On your own or even with a marketing/sales co-founder, you'll only be able to scale out so fast. With a full time staff, your growth may not be as efficient, but the numbers will explode.
Find a VC, pay yourself a proper founder/CTO of a now funded company wage so you can quit your day job, hire a sales and marketing team, and make that money. Then exit years sooner than you would have, now having some real money to support your next project and your entire life, much more than Amazon will ever pay you.
VCs will try bully you in negotiations, but you have all the leverage. A bootstrapped B2B company with an existing revenue stream from Fortune 500 (not even 50) clients and a huge growth market is a very very hot commodity, as risk is pretty much nil.
Congratulations, you've made it. Now just go and take it.

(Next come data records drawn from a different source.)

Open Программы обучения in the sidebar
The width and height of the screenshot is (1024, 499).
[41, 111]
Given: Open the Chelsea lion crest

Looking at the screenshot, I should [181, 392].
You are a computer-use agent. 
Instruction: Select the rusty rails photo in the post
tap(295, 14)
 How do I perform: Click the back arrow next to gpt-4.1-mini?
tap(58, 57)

- Thanks for your advice. I keep hearing that VCs won't engage with me unless I quit my job first. Is that so or would they be open to hearing my pitch even if I am currently in a full time job? I have enough hot logos as clients to convince any VC of the merit including some companies who are at the top of their domains in the world much like Amazon and Apple. Neither is a client by the way :)
- I'm not a VC, but in your situation where you're already selling and are willing to quit, seems enough to talk. Main concern instead would be how long the product would be able to keep its market lead since you were able to build it to this point while fiddling around part time. But would still insist you quit...

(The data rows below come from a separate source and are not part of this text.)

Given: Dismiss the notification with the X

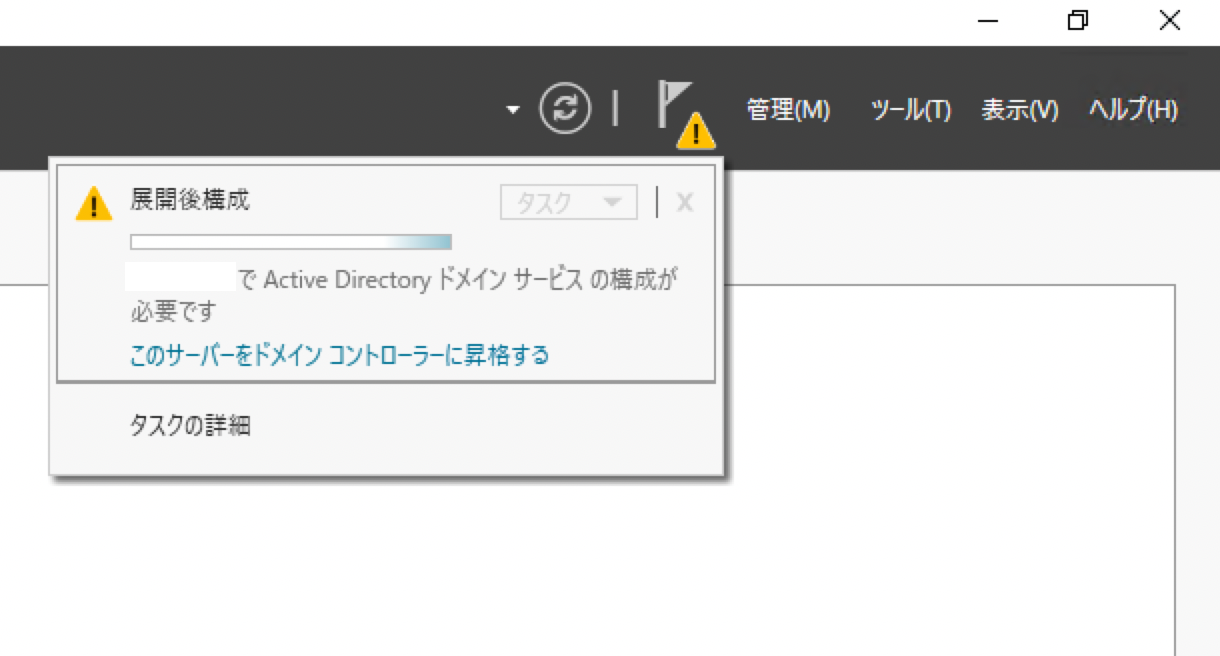Looking at the screenshot, I should [684, 202].
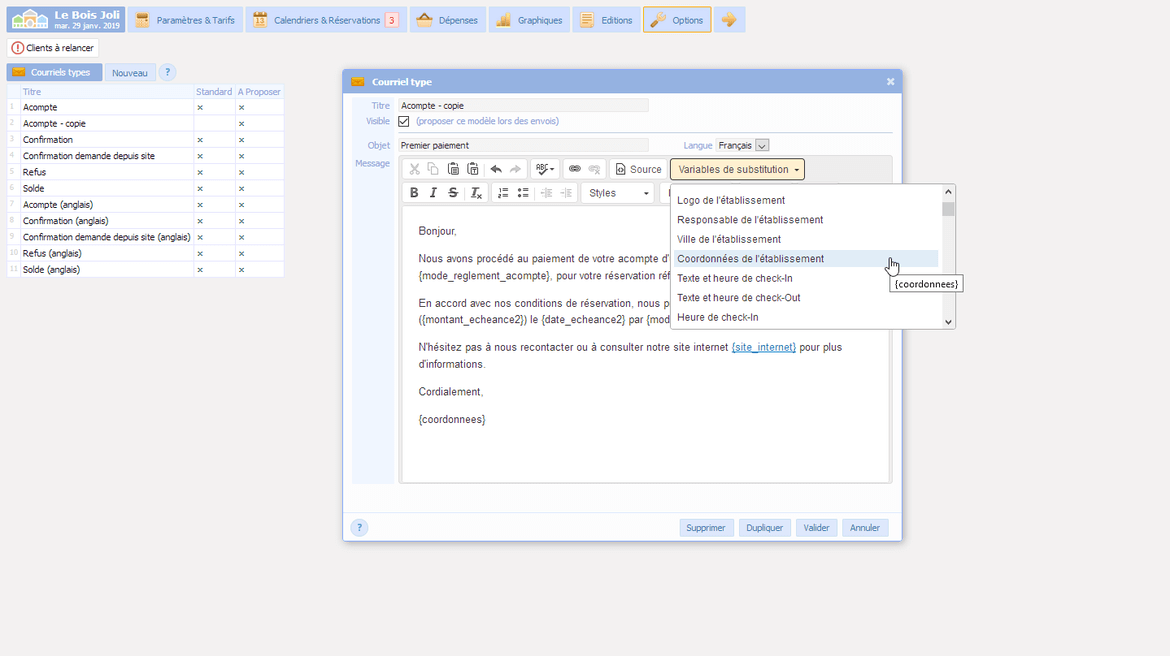Choose Ville de l'établissement variable
The height and width of the screenshot is (656, 1170).
(728, 239)
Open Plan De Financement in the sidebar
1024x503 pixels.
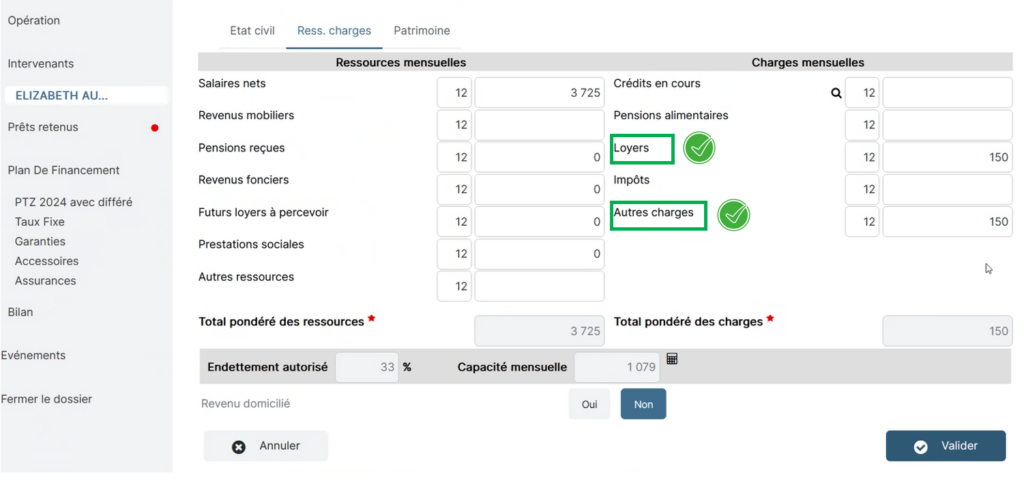pyautogui.click(x=63, y=170)
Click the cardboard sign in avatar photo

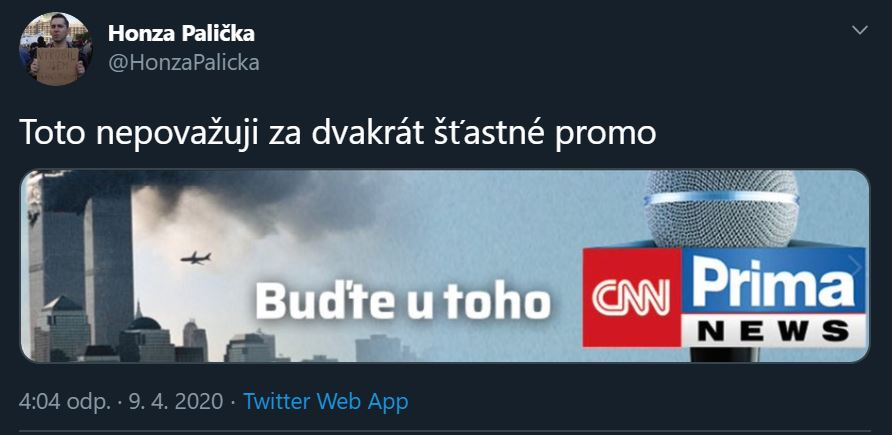coord(57,66)
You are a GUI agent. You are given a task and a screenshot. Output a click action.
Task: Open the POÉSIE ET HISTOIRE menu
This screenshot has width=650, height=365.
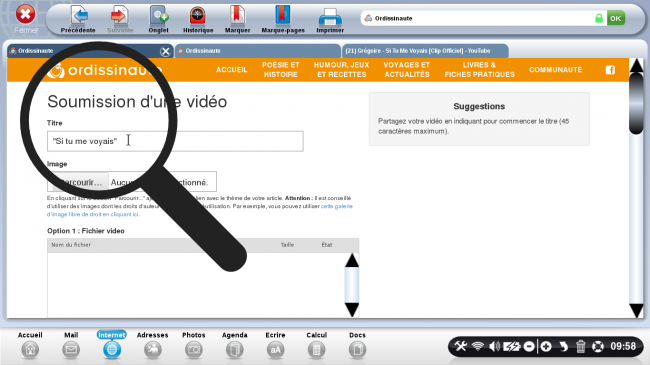(281, 70)
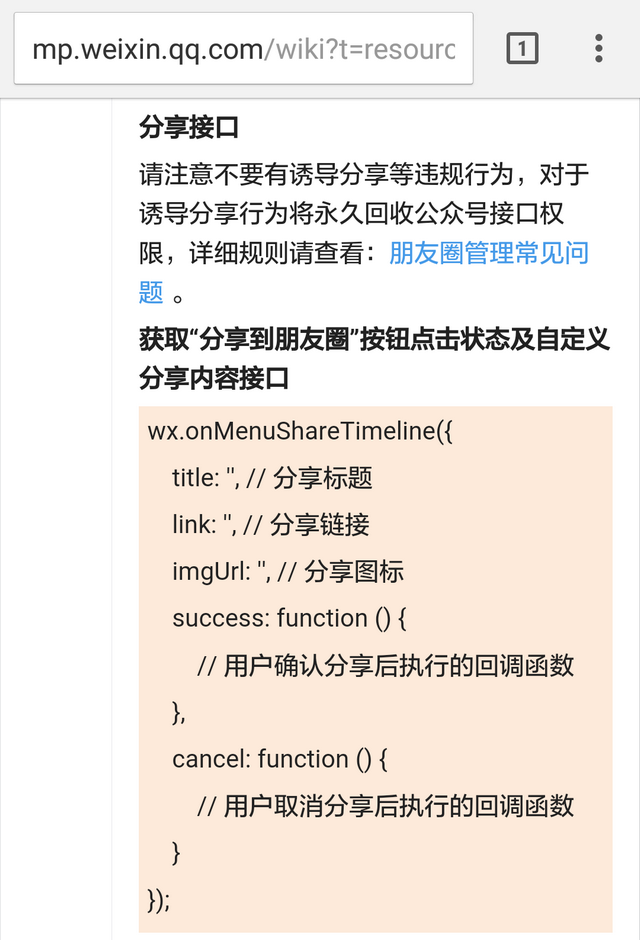Click the imgUrl: 分享图标 code line

[288, 572]
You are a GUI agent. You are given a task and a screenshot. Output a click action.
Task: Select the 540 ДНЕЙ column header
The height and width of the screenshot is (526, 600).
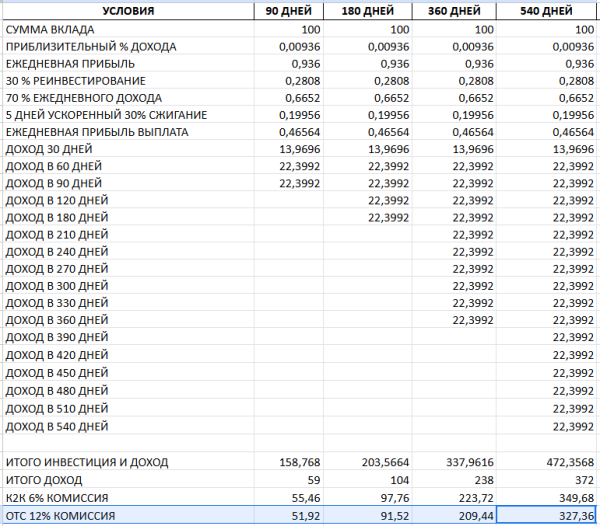(547, 11)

- Assuming your business model continues to be a freemium or modified into a tiered subscription model as you scale. You are in the stage where you have found a market with specific needs. As you scale your target market needs will be evolving. So you need someone who thinks from a product perspective and develops a clear product strategy/roadmap to support the scaling through research and experiments. To answer you sales question: you need to layout how the decision making happens within a sale. Are buyers and users the same? Who influences the buying decision. And then identify which channels can be used to reach them eg social media, emails, calls, ads, conventions etc. what kind of mindset they have: eg selling to tech, non tech, managers, executives can be different. Experiment on the marketing content. Can you develop a favorable partnership with a complementary solution?
Happy to bounce of ideas but you will have to be more specific.
- How did you get the idea for your product? Was it something you have experience with?